Required task. Which lines in the rows below contain the word "resolution"? Show each of those lines in full.

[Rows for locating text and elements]
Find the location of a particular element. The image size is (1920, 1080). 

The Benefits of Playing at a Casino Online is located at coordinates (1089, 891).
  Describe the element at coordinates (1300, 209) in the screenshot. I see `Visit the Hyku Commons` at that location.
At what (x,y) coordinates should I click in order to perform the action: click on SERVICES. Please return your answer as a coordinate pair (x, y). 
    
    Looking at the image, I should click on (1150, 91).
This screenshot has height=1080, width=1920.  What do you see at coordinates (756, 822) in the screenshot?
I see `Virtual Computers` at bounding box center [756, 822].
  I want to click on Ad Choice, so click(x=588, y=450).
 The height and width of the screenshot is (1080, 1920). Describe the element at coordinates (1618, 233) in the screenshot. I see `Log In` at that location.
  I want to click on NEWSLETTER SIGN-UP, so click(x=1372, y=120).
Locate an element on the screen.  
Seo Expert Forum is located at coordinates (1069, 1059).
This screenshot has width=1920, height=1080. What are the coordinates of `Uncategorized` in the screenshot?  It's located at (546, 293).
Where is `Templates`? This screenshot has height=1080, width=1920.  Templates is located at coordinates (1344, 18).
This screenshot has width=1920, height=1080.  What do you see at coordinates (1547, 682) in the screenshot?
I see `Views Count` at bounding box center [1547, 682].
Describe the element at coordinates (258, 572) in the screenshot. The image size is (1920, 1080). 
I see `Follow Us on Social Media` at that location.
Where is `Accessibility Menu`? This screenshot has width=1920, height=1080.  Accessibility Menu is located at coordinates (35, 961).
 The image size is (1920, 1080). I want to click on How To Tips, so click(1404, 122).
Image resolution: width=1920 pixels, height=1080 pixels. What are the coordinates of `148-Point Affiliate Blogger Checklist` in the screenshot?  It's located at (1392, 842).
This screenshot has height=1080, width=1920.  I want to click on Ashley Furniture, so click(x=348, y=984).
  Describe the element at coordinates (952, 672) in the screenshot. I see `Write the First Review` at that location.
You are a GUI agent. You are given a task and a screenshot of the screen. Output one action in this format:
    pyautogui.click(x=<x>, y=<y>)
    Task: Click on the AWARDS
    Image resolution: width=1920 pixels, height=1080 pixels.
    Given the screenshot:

Worked answer.
Image resolution: width=1920 pixels, height=1080 pixels. What are the coordinates of `148-Point Affiliate Blogger Checklist` in the screenshot?  It's located at (1392, 842).
    Image resolution: width=1920 pixels, height=1080 pixels.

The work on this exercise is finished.